With the exception of five new death sentences in Papua New Guinea, the Pacific region remained a death penalty-free area in 2011.

“Our message to the leaders of the isolated minority of countries that continue to execute is clear: you are out of step with the rest of the world on this issue and it is time you took steps to end this most cruel, inhuman and degrading punishment,” says Rebecca Emery, deputy director at Amnesty International.

No executions were recorded in Japan – for the first time in 19 years.

Yet Japan did impose the death penalty in 10 new cases last year and 130 people are known to have been on death row, including those with mental disabilities.

The newly-appointed Justice Minister, Toshio Ogawa, has publicly stated that he plans to begin using the death penalty.

One man at risk of being executed is Hakamada Iwao. Hakamada celebrated his 76th birthday on 10 March earlier this month and has been in detention for over 45 years and under sentence of death for over 43 years.

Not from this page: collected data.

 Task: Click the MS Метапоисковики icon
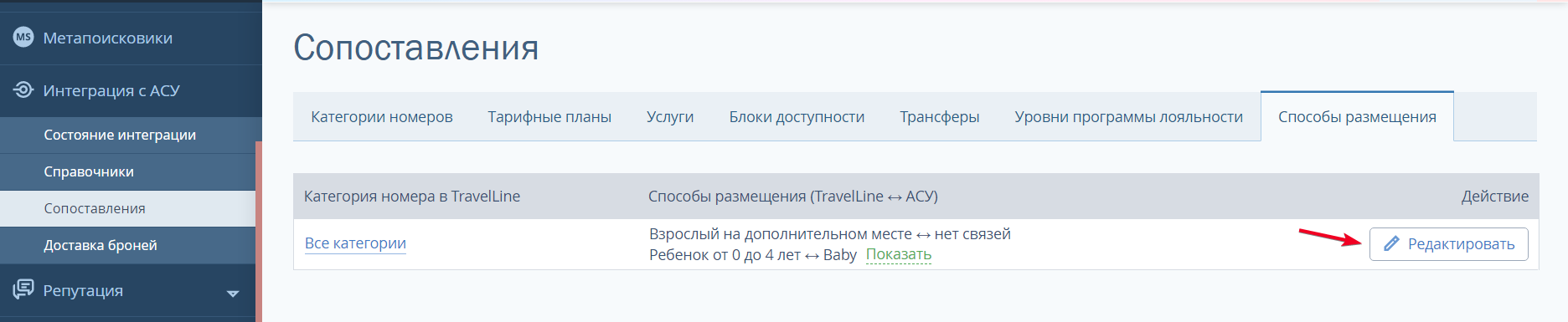click(23, 37)
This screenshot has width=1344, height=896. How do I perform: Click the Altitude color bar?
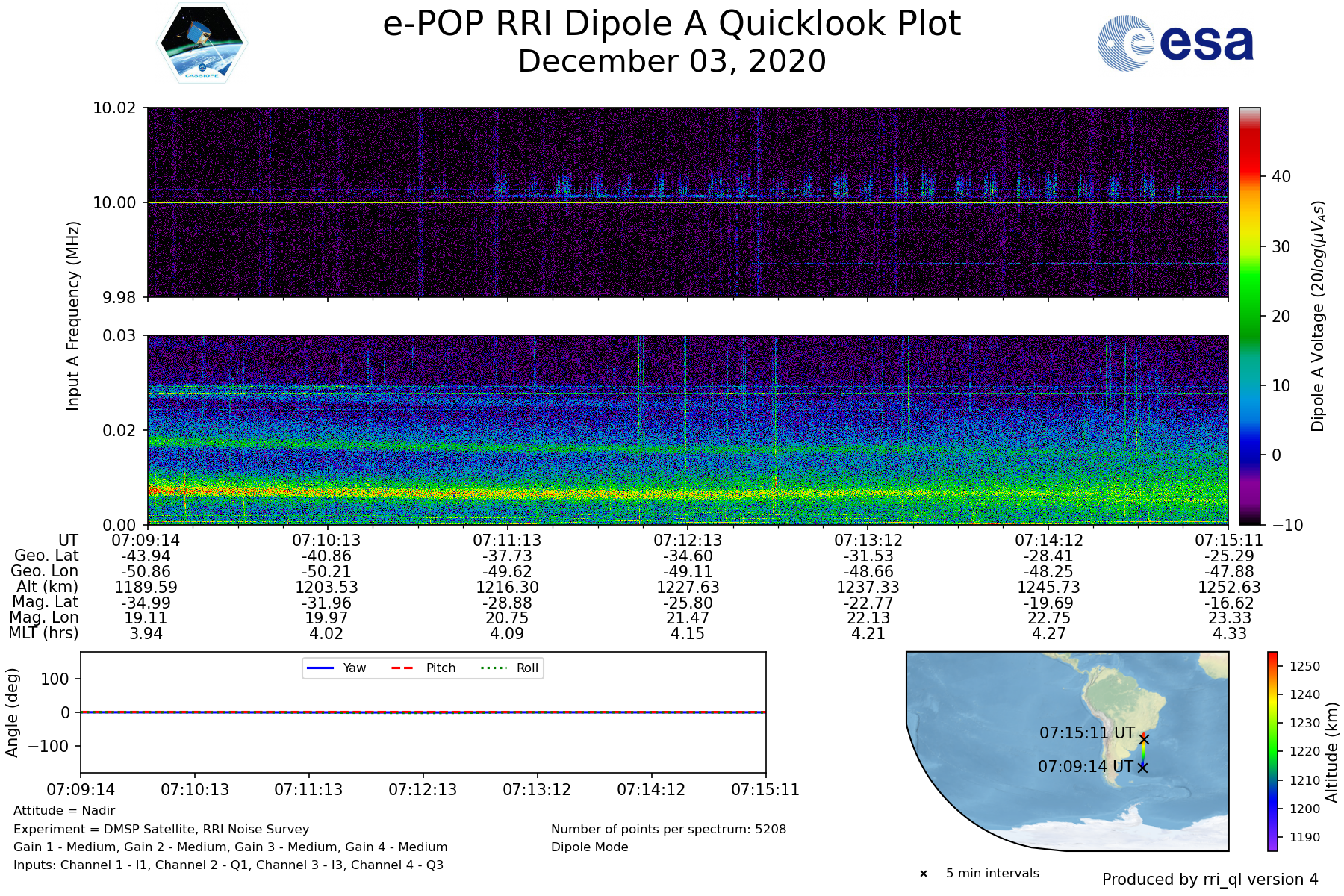coord(1272,751)
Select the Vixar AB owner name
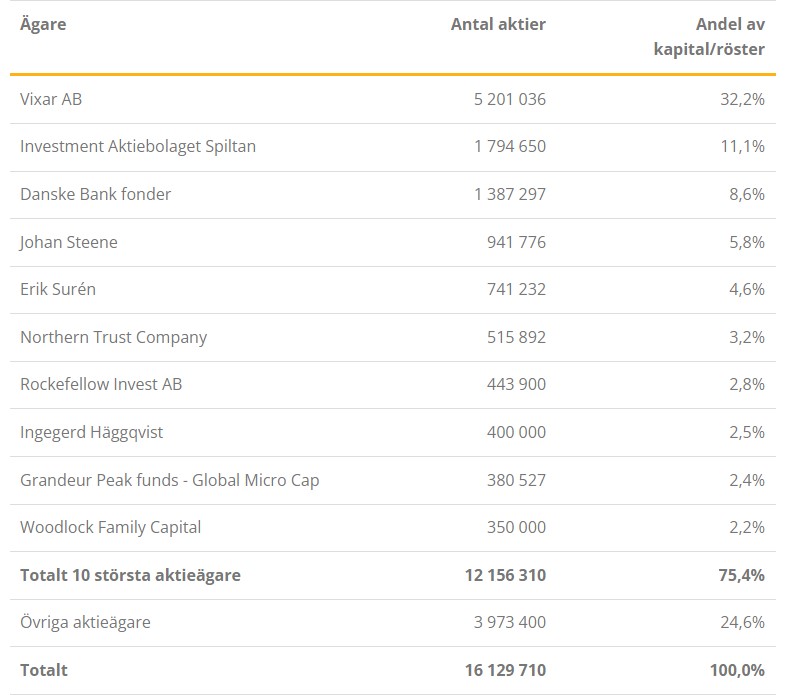Screen dimensions: 786x695 click(x=51, y=99)
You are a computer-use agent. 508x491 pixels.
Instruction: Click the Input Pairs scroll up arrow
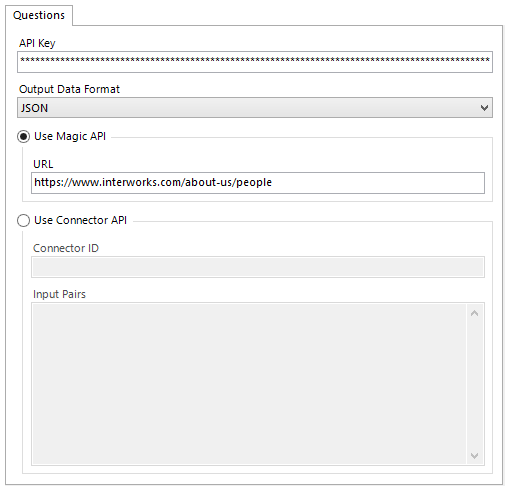click(x=474, y=313)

Hakamada was found guilty of the murder of the managing director of the factory where he worked, and the man’s wife and two children and sentenced to death in September, 1968.

During the trial he testified that police had beaten and threatened him to force him to sign a “confession” after being interrogated by police for 20 days, without a lawyer present.

“The Japanese Justice Ministry must introduce a moratorium on executions, with a view to abolition, encouraging national debate on the death penalty, they must also ensure that no block are put in place regarding his appeals for a retrial,” says Rebecca Emery.

However, there’s some hope.

In China, the government eliminated the death penalty for 13 mainly ‘white collar’ crimes, and measures were also put forward to the National People’s Congress to reduce the number of cases of torture in detention, strengthen the role of defence lawyers and ensure suspects in capital cases are represented by a lawyer.

In the USA, the number of executions and new death sentences dropped dramatically from a decade ago. Illinois became the 16th state to abolish the death penalty. A moratorium was announced in the state of Oregon. And victims of violent crimes spoke out against the death penalty

The US was once again the only executioner in the Americas. A total of 43 executions were recorded in 13 of the 34 states that retain the death penalty, a drop by a third since 2001, and 78 new death sentences were recorded in 2011, a decrease by half since 2001.

There were at least 22 executions in three countries in sub-Saharan Africa: Somalia, Sudan and South Sudan.

Four countries – Iraq, Iran, Saudi Arabia and Yemen – accounted for 99% of all recorded executions in the Middle East and North Africa.

India, where capital punishment is used in the “rarest cases” as per a supreme court verdict, has not executed anyone since 2004.

India put on hold the execution of a prisoner, Balwant Singh Rajoana, earlier this month, based on a mercy petition to the president of the country. Rajoana was sentenced to death for his role in the 1995 murder of Punjab state’s Chief Minister Beant Singh, the BBC reported.